- 課題:
砲兵連隊の建物跡出土を伝える記事のうち、「清水中敷地で出土した佐世保要」を含む箇所から始めて「度以降、さらに調査を進める。」の後で終わる部分を、「市教委」を「市教育委員会」に改めて書き直してください。

- 本文:
═══

「佐世保要塞 砲兵連隊」の建物跡 明治期の施設 清水中の敷地内から出土

清水中敷地で出土した佐世保要塞砲兵連隊の建物跡=佐世保市万徳町(市教委文化財課提供)

 長崎県佐世保市万徳町の市立清水中の敷地内で、明治時代に設置された旧陸軍の「佐世保要塞(ようさい)砲兵連隊」の建物跡が見つかった。明治期の軍事施設は記録が少なく、市教委は「当時の建物の構造や兵舎の大きさなどが分かる一歩になる」としている。
 清水中では、校舎建て替えに伴い市教委が発掘調査を実施。校舎そばの2カ所で、最大幅約50センチのれんがが見つかった。市教委文化財課は連隊の兵舎建物の基礎の一部とみている。
 「佐世保重砲兵聯隊史」などによると連隊は佐世保軍港強化のため設置され、1899(明治32)年に同市万徳町に兵舎を建設した。主に九州出身の陸軍兵が鍛錬を積み、戦地へ向かったとされる。清水中の敷地に連隊の兵舎があった事実は、これまで資料上でしか確認されていなかったという。
 昨年度、清水中近くの県佐世保こども・女性・障害者支援センターの移転に伴い、県が実施した発掘調査でも、連隊の病院跡の基礎などが出土。明治期の軍事施設は壊されている事例が多く、同課は「発掘によって記録として残すことができ、意義あることだ」としている。佐世保史談会の祖谷敏行さんは「清水中に陸軍があったことを確認できた意義は大きい」としている。市教委は来年度以降、さらに調査を進める。

═══

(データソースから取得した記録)
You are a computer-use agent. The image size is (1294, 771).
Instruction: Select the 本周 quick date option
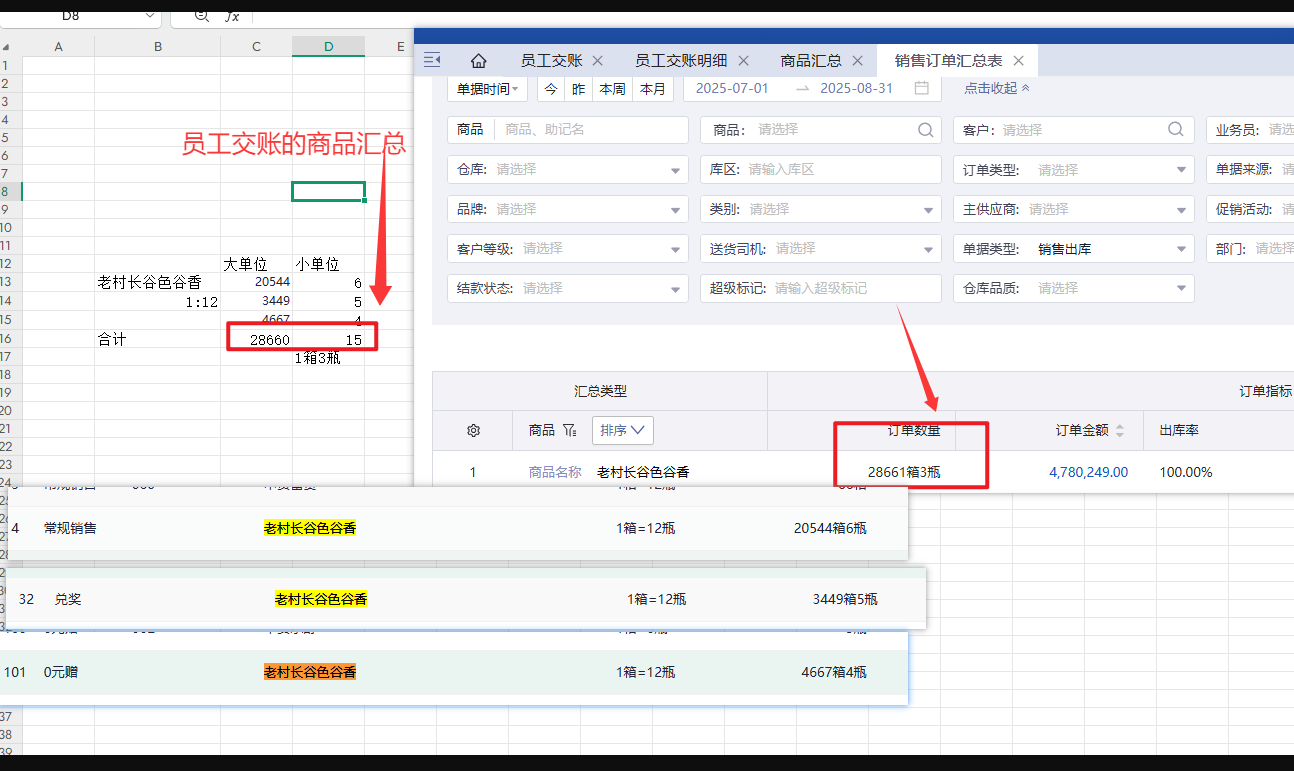pos(612,89)
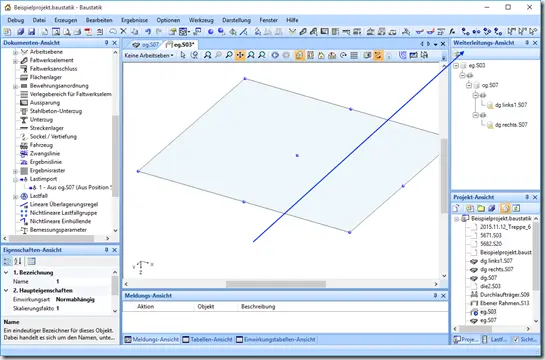Open the Keine Arbeitsebene dropdown
The width and height of the screenshot is (545, 360).
click(x=149, y=55)
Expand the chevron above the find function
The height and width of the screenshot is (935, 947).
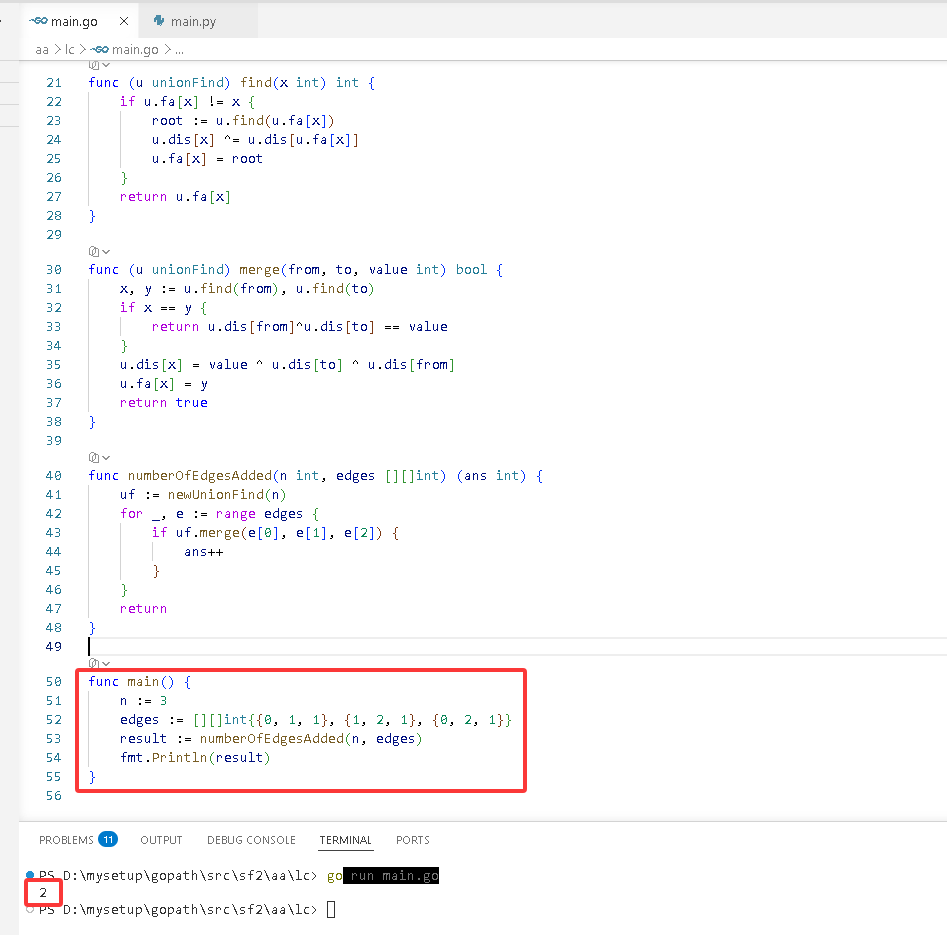(106, 65)
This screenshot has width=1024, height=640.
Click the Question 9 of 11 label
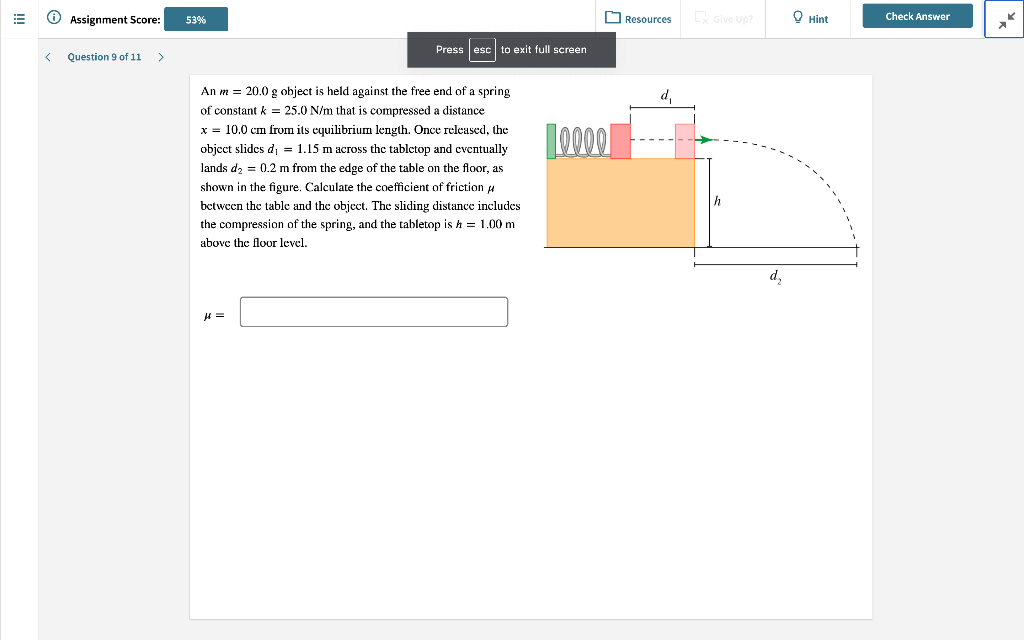104,57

═══

- 解答欄:
清水中敷地で出土した佐世保要塞砲兵連隊の建物跡=佐世保市万徳町(市教育委員会文化財課提供)

 長崎県佐世保市万徳町の市立清水中の敷地内で、明治時代に設置された旧陸軍の「佐世保要塞(ようさい)砲兵連隊」の建物跡が見つかった。明治期の軍事施設は記録が少なく、市教育委員会は「当時の建物の構造や兵舎の大きさなどが分かる一歩になる」としている。
 清水中では、校舎建て替えに伴い市教育委員会が発掘調査を実施。校舎そばの2カ所で、最大幅約50センチのれんがが見つかった。市教育委員会文化財課は連隊の兵舎建物の基礎の一部とみている。
 「佐世保重砲兵聯隊史」などによると連隊は佐世保軍港強化のため設置され、1899(明治32)年に同市万徳町に兵舎を建設した。主に九州出身の陸軍兵が鍛錬を積み、戦地へ向かったとされる。清水中の敷地に連隊の兵舎があった事実は、これまで資料上でしか確認されていなかったという。
 昨年度、清水中近くの県佐世保こども・女性・障害者支援センターの移転に伴い、県が実施した発掘調査でも、連隊の病院跡の基礎などが出土。明治期の軍事施設は壊されている事例が多く、同課は「発掘によって記録として残すことができ、意義あることだ」としている。佐世保史談会の祖谷敏行さんは「清水中に陸軍があったことを確認できた意義は大きい」としている。市教育委員会は来年度以降、さらに調査を進める。